Over the years I have worked very hard to quit second guessing decisions and this applies to all my cancer decisions. That said, I still revisit past decisions not to do the woulda coulda shoulda thing but just to assess the pluses/minuses of my decision.

Maybe living in the SF Bay Area is an unearned luxury as it seems there is an abundance of excellent national and regional choices for cancer. I did not have the luxury of having a blank check nor the time to really assess my options so maybe more by dumb luck and circumstance the providers who have and are treating me turned up in the top metro/regional rankings.

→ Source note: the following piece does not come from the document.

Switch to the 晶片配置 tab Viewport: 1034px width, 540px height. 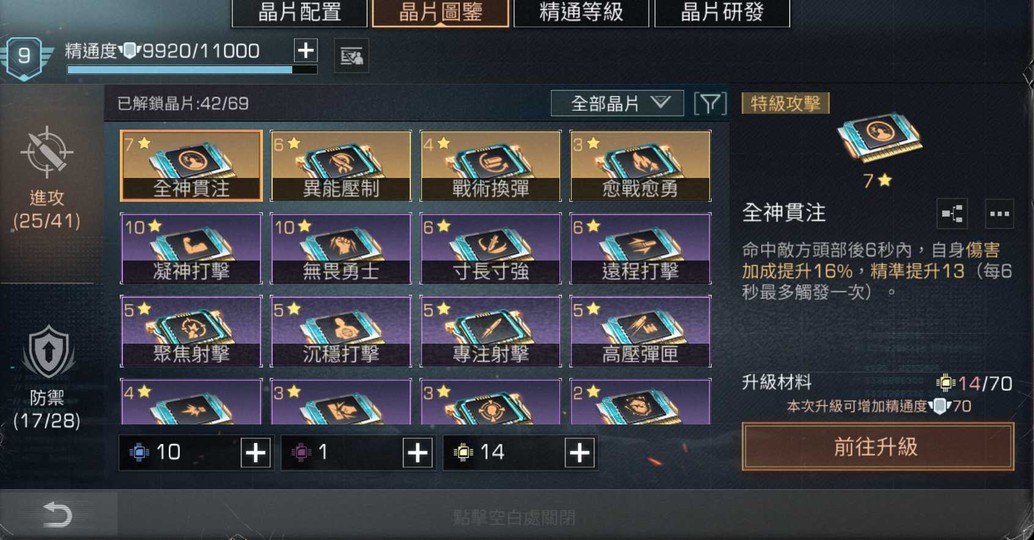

http://health.usnews.com/best-hospitals/area/san-francisco-ca
http://health.usnews.com/best-hospitals/area/san-jose-ca
http://health.usnews.com/best-hospitals/area/sacramento-ca

What I wonder and maybe others facing similar choices would like to better understand is at what point do the differences become small enough that other factors can lead to a regional vs national selection?

I know this is a repetitive post but having been treated at a CCC (Johns Hopkins), I can attest for the level of care I received. Fortunately, I didn't have to look too far away. The US News report, the fact that a friend was successfully treated there and the credentials of my team was enough to know I had selected a Cadillac as cancer hospitals go (insurance covered it too).

However I agree with Mamacita that we shouldn't just "blindly" decide to be treated at a CCC just because it is a CCC. You still have to check out the team and feel comfortable and confident in them. I also agree that a teaching facility is a plus as they will attract some of the brightest and best.

My decision was made even easier based on my negative experience locally. Also, what made my decision easier was the fact that my ENT/Surgeon and RO treated my friend's BOT cancer. He is a musician as well and they saved his life. He's 2 years NED, performing/singing again and doing fine. Finally, upon researching my team members, I found them to be some of the brightest and best in their fields.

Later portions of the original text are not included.